About 60% to 80% of people with familial hypercholesterolemia carry a specific identifiable gene mutation. Genetic testing can confirm the diagnosis and help guide treatment decisions. Because the condition runs in families, discovering it in one person often leads to testing relatives, some of whom may not know they’re at risk.

Beyond this specific condition, a family history of early heart disease (a father or brother before age 55, or a mother or sister before age 65) raises your risk even when no single gene is responsible. Multiple common genetic variants can each nudge cholesterol, blood pressure, or inflammation slightly higher, and their effects add up.

Acute Triggers That Set Off an Attack

Most heart attacks happen in people who already have plaque buildup, but something in the hours before the event tips the balance. The INTERHEART study, a large international study of heart attack patients, identified two triggers that stand out.

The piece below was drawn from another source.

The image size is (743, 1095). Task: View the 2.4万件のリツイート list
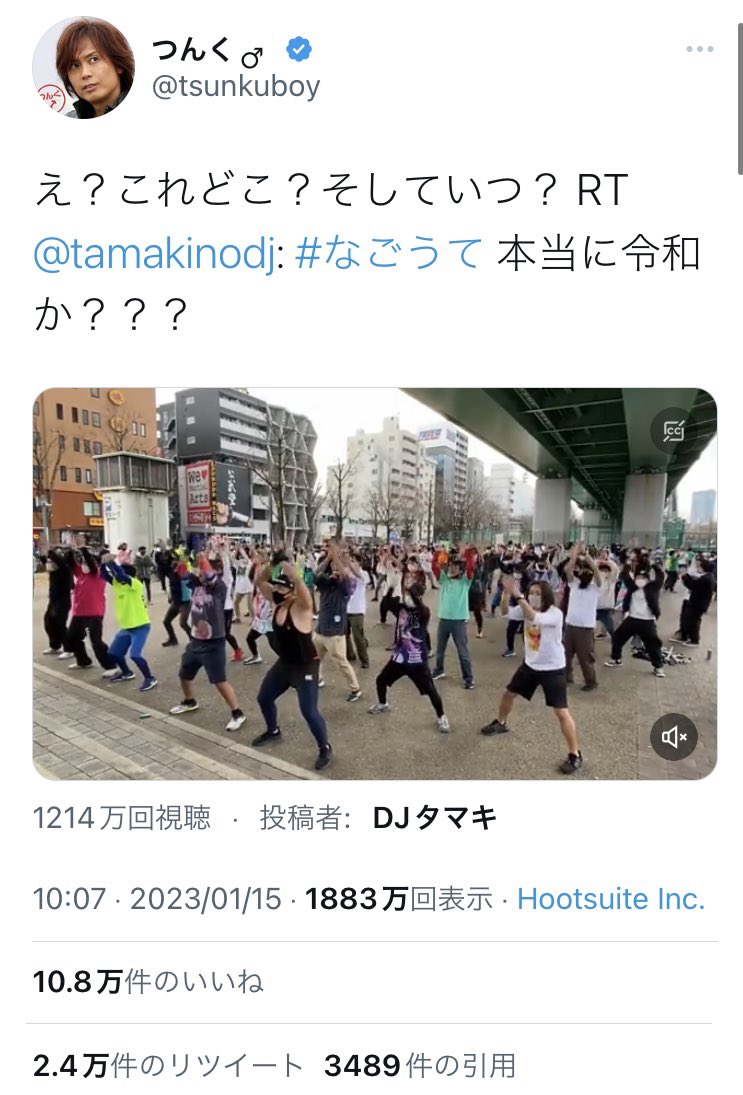168,1066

Physical exertion in the hour before a heart attack was associated with 2.3 times the odds of having the event. Anger or intense emotional upset carried similar odds, at 2.4 times. When both occurred together, the odds jumped to about 3 times higher. Both triggers work through the same mechanism: they activate your body’s stress response, releasing adrenaline, constricting blood vessels, raising heart rate and blood pressure, and increasing the heart’s oxygen demand. In someone with a vulnerable plaque, that surge of pressure and turbulence can be enough to crack it open.

This doesn’t mean exercise is dangerous. Regular physical activity actually protects the heart. The risk comes from sudden, intense exertion in someone who isn’t conditioned for it or who already has significant artery disease.

Heart Attacks Without Major Blockages

Between 5% and 15% of heart attacks occur in people whose coronary arteries show no significant blockage on imaging. This category, sometimes called MINOCA, has several possible explanations.

Coronary artery spasm is one cause. The muscular wall of a coronary artery clamps down temporarily, choking off blood flow even though no permanent blockage exists. Stimulant drugs, particularly cocaine, are a well-known trigger. Cocaine causes the smooth muscle cells in artery walls to constrict by overstimulating certain receptors while simultaneously reducing the natural compounds that keep arteries relaxed. It also increases heart rate and blood pressure, drives up the heart’s oxygen demand, and makes the blood more prone to clotting. All of these effects can converge to cause a heart attack, even in someone with otherwise healthy arteries.

Another less common cause is spontaneous coronary artery dissection, where the inner lining of a coronary artery tears without warning, and blood collects within the artery wall. This narrows or blocks the channel through which blood flows. About 90% of cases occur in women, and while it was once thought to mainly affect younger women, it can happen at any age, including after menopause. The triggers are not fully understood but may include hormonal changes, extreme physical stress, and connective tissue disorders.

Tiny clots that form elsewhere and travel to the heart’s smaller blood vessels, or dysfunction in the heart’s microcirculation (the smallest blood vessels that feed the heart muscle directly), can also cause a heart attack without visible blockages in the larger arteries.

Silent Heart Attacks

About 1 in 5 heart attacks are silent, meaning the person experiences no obvious chest pain and may not realize anything happened. The damage still occurs. Heart muscle cells still die and form scar tissue, which can weaken the heart over time. Silent heart attacks are often discovered later during a routine electrocardiogram or imaging test. They’re more common in people with diabetes, partly because nerve damage from the disease can blunt the pain signals that would normally alert someone to the problem.

The cumulative toll of heart attacks in the U.S. is substantial. Coronary heart disease killed 371,506 people in 2022, making it the most common type of heart disease. Of the 805,000 annual heart attacks, about 605,000 are a first event, and 200,000 occur in people who have already survived one.